Guided by Voices A- "Half Smiles of the Decomposed" (Matador)
Sounds like: the wilting, decompressing descent into old age exemplified by the same awesome lo-fi songs they wrote 21 years ago
The final album of the vastly inconsistent yet totally brilliant band Guided by Voices is a shuddering testament to their casual decline. Guided by Voices, as the veritable lo-fi monolith that they are, has spanned more than two decades, with 15 albums, a large array of EPs and singles and a rabid, beer-soaked, collegiate fan base to show for it.

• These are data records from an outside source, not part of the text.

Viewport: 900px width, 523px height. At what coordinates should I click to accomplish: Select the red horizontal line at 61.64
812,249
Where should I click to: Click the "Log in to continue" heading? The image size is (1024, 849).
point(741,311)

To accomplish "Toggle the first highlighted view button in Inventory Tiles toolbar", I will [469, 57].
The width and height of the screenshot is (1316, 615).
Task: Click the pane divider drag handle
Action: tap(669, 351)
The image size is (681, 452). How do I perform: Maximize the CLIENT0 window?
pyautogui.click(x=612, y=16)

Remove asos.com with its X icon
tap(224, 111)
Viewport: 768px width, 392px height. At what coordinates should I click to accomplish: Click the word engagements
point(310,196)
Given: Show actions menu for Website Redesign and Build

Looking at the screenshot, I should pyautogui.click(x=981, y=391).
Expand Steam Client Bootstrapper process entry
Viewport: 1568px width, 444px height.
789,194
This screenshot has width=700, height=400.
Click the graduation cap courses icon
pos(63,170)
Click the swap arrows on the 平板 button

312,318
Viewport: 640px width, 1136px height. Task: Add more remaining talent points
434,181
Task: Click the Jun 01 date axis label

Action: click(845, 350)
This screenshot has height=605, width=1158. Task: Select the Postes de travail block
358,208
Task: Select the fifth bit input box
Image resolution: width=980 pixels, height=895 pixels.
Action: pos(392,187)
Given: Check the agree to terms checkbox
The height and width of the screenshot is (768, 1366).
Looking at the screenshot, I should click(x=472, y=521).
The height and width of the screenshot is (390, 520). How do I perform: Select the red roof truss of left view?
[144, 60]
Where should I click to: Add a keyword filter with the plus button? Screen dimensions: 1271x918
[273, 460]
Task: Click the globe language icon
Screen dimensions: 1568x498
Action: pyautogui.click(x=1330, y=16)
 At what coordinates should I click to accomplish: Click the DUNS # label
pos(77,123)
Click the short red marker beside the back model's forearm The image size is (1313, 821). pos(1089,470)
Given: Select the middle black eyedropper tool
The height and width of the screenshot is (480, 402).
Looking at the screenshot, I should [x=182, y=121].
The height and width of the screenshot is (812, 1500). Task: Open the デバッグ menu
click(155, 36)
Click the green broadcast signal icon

With remarkable albums like "Alien Lanes," "Bee Thousand" and "Under the Bushes, Under the Stars" mingling with such mediocrity as "Isolation Drills" and an utter flop like "Do the Collapse," this reputation for discrepancy was born. Legend has it that singer and songwriter Robert Pollard was pumping out five songs per day in his prime (a considerable feat considering his affinity for Miller Lite). Many of the songs somehow managed to be recorded and released via bootleg or through a strange mystery.
The outtakes release "Suitcase: Failed Experiments and Trashed Aircraft" allegedly has a rare follow-up floating around somewhere, aptly titled "MORE Failed Experiments..." In 2003, Matador records released a "definitive" Guided by Voices box set, probably a most daunting compilation to assemble. Shortly thereafter, "Human Amusement at Hourly Rates: The Best of Guided by Voices" was issued. All faith in the band was restored by "Human Amusement," as the inconsistency of Guided by Voices' catalogue was stripped to the core of Pollard's remarkable songwriting.
At this point, it would have been all systems go for Guided by Voices to go on tour and bid farewell to their cult-like fan base. But no! There must be more! "Half Smiles of the Decomposed" is what should be considered the summation of Guided by Voices' influence on the evolving realm of indie rock. But rather than coming off as a mature, self-actualized accomplishment, the album drags through murky tracks that lack the lazy, poorly recorded sense of humility of days gone by. While not entirely different in style, the album boasts track lengths of epic proportions for a band that rarely dealt with anything over the two-minute mark, which forces the songs to feel like they just need to end.
Among the better tracks is "Girls of Wild Strawberries," which evokes a rather "instant classic" sentiment, cementing a sort of eternal quality to the band itself. "Window of My World" alternates between what could easily be two different songs with some rather articulate finger-picking for a band whose members' alcohol consumption leaves the state of their livers in question. "A Second Spurt of Growth" languishes near the end of the album, blending into the completely avoidable "(S)mothering and Coaching" before the final track, "Huffman Prairie Flying Field." The song is stamped with Guided by Voices' trademark lo-fi haze, concluding the final album for this band in the same vein that it all started in.